In its recent FAQ, ONC specifically stated that health care providers should not have “blanket delays that affect a broad array of routine results.” If a health care provider believes that the receipt of test results by the patient prior to the provider having the ability to counsel the patient would cause harm, the health care provider would need to utilize the preventing harm exception, which may only be utilized on an individualized basis in the context of a clinician-patient relationship. Standing orders to delay delivery of laboratory results to patients would likely violate the rule. Neither the information blocking rule nor the ONC have addressed whether a patient could agree in advance to wait for results until the provider has had a chance to review them and go over them with the patient.

Clinical notes
Under the information blocking rules, as well as HIPAA and state laws, health care providers must be aware that their clinical notes are part of the patient’s record. Some providers have mistakenly believed that they can write notes to themselves about a patient that are not for patient consumption and do not have to be provided to the patient upon request (think physical file jackets). While that has never been legally true, it is especially untrue after adoption of the information blocking rule. Patients have a well-established legal right to access their medical records (subject to certain exceptions, such as those governing psychotherapy notes).

In its recent FAQ, ONC specifically stated that the definition of EHI does not specifically include or exclude notes or other clinical observations based on specialty type. Currently, notes that constitute consultation notes, discharge summaries, histories and physicals, imaging reports, lab reports, pathology reports, procedure notes or progress notes are subject to the information blocking rule.1  Beginning on Oct. 6, 2022, subject to the information blocking rule exceptions, all notes will be subject to patient access.

Providers may believe that draft clinical notes may not be appropriate to provide to a patient or other health care providers until they are finalized. However, ONC specifically stated that if the data is used to make health care decisions about an individual, then that data would fall within the definition of the designated record set and, therefore, within the definition of EHI that may be accessed by the patient. Therefore, providers should be prepared to allow patients access to all clinical notes of the provider when a request for access is made (unless there is an exception that applies, such as psychotherapy notes or the health care provider has relied on one of the information blocking exceptions, such as the preventing harm exception). Even then, if the health care provider denies access to the patient to all or part of the medical record based on these exceptions, the health care provider must follow all procedural requirements under HIPAA, the information blocking rules and state law when denying access to all or part of the records.

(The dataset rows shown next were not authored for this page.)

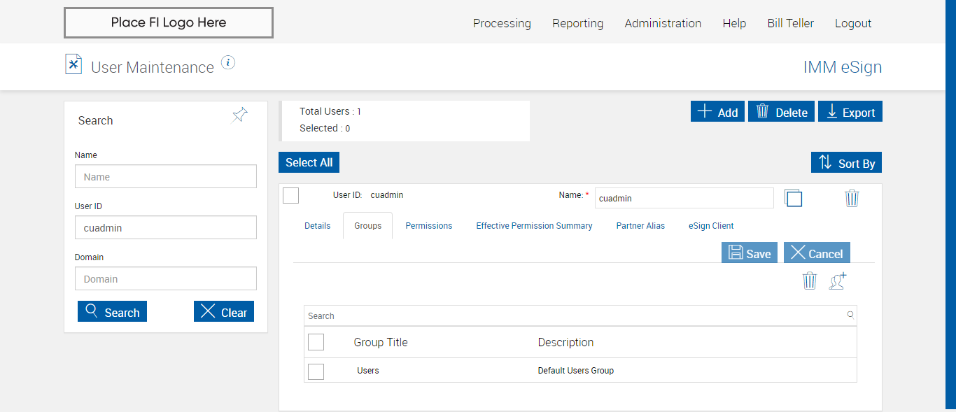The image size is (956, 412).
Task: Open the Effective Permission Summary tab
Action: point(534,226)
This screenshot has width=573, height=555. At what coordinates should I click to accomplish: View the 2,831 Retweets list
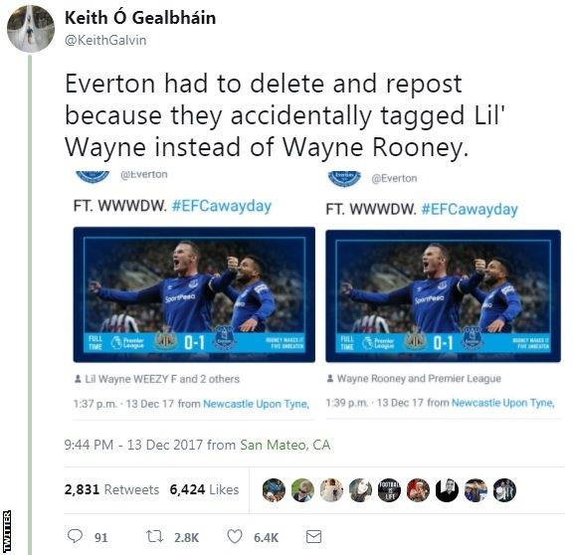tap(111, 489)
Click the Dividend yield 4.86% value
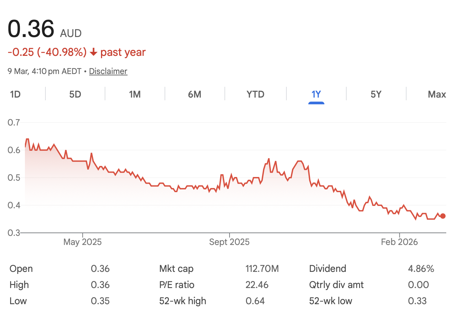The width and height of the screenshot is (455, 321). 421,269
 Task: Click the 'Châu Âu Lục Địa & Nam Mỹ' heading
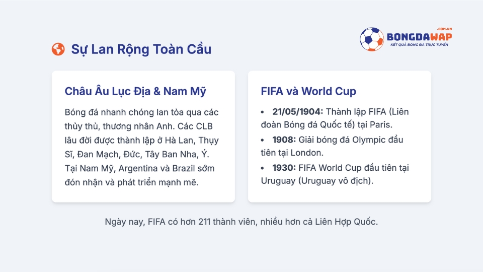135,91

Recently, the U.S. Health and Human Services Office for Civil Rights (OCR) emphasized the need to follow the procedural requirements under HIPAA when denying access to psychotherapy notes or any other part of a patient record. OCR entered a settlement agreement with a psychiatric medical group that failed to provide a patient with a written explanation of why a request to access was denied. While the medical group was not required to provide the patient with psychotherapy notes in the record, it was required to provide all other records to the patient and it failed to do so – multiple times. As is its practice, OCR issued a press release naming the medical group and describing the facts of the case and the settlement reached.

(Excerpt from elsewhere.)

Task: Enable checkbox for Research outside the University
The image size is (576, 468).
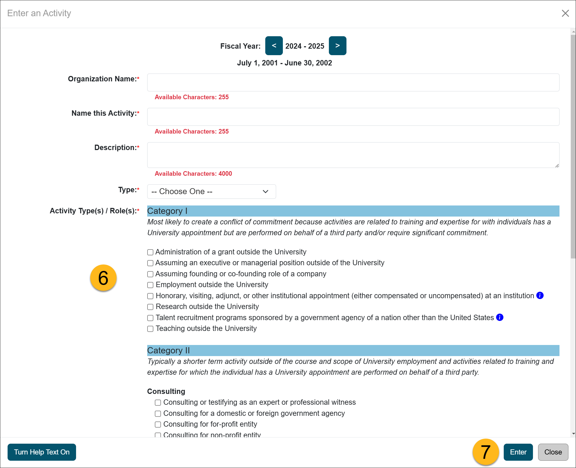Action: click(150, 307)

Technically, for transitional purposes, the information blocking rule currently limits the requirement to provide the patient with electronic health information to information that is contained within the United States Core Data for Interoperability elements. Those elements are a pre-defined set of items or fields in electronic medical records that are frequently a subset of all elements in an electronic medical record. Beginning on Oct. 6, 2022, providers must provide all information in an electronic medical record to patients who request it, subject to the regulatory exceptions in the information blocking rule.